On a side note, some developers like myself, would love to see all stderr emitted from
a cgi to be read into it's own bucket so modules can do things with the stderr data --
aka a stderr_filter hook.
Such as:
- using stderr as an apache control channel. A cgi module can throttle up or
throttle down apache if a backend service is down...
- escalation of cgi errors in scripts (send an email here...write a log
there...etc.)
- making html based error reports displayed by a javascript popup HTML footer.
- etc.
Maybe it'll help solve this buffering issue.

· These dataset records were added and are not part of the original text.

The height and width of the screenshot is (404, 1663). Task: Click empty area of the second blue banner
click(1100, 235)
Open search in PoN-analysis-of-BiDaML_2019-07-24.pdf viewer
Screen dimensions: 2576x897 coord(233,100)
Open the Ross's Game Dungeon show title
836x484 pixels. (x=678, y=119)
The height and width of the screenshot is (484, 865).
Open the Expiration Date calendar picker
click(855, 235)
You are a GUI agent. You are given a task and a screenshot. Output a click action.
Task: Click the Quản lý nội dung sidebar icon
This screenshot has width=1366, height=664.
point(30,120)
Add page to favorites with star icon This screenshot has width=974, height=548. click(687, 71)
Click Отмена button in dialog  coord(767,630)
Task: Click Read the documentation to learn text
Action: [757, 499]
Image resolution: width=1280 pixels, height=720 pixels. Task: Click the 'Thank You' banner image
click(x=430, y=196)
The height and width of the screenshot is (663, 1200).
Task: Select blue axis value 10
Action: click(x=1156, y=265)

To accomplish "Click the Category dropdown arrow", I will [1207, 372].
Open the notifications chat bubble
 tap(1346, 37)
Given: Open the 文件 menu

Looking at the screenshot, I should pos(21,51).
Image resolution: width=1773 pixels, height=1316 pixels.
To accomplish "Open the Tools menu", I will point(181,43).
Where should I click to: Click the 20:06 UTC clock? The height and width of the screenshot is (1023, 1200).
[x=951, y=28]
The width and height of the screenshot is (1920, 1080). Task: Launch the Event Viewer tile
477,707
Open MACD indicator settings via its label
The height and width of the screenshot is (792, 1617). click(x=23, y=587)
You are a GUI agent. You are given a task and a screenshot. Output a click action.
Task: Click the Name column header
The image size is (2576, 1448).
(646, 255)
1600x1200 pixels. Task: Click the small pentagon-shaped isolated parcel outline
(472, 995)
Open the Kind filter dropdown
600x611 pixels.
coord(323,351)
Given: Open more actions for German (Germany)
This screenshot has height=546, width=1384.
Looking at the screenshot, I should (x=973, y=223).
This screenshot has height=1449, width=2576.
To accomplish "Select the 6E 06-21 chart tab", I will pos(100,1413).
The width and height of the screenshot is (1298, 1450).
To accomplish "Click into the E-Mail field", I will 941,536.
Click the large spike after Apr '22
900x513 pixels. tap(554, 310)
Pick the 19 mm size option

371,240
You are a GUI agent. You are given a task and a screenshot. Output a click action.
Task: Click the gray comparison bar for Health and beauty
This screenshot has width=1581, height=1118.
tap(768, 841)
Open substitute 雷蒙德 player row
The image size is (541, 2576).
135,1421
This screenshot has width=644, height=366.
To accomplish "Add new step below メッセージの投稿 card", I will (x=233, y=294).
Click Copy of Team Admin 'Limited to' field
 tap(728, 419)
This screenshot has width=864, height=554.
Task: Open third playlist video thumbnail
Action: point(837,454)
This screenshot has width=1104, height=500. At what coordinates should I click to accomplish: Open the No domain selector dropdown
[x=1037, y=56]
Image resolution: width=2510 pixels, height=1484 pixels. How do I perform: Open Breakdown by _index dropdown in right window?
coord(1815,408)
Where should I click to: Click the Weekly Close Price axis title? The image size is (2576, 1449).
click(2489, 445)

> -----Original Message-----
> From: Cliff Woolley [SMTP:[EMAIL PROTECTED]]
> Sent: Monday, December 23, 2002 10:57 PM
> To: [EMAIL PROTECTED]; Greg Stein
> Subject: Re: CGI hosed in v2.0.43
>
> On Mon, 23 Dec 2002, Graham Leggett wrote:
>
> > The script gets as far as running cvs, which does part of what it needs
> > to do, and then hangs solid. No errors of any kind are logged in the
> > error log. The request eventually times out completely.
>
> We talked about this problem at length at the hackathon. There's a
> deadlock condition in 2.0's CGI handling (among others) that happens when
> various stdio buffers fill up at the wrong time. If the stderr buffer
> fills up while Apache is trying to read from stdout, for example. Greg
> Stein could explain it better than I can.
>
> Bottom line: I don't know that there's much we can do about this right
> now, but it is a known problem. If you're careful to read from stdin
> frequently and write to stdout/stderr in reasonably small chunks in your
> CGI, I *think* you can work around it.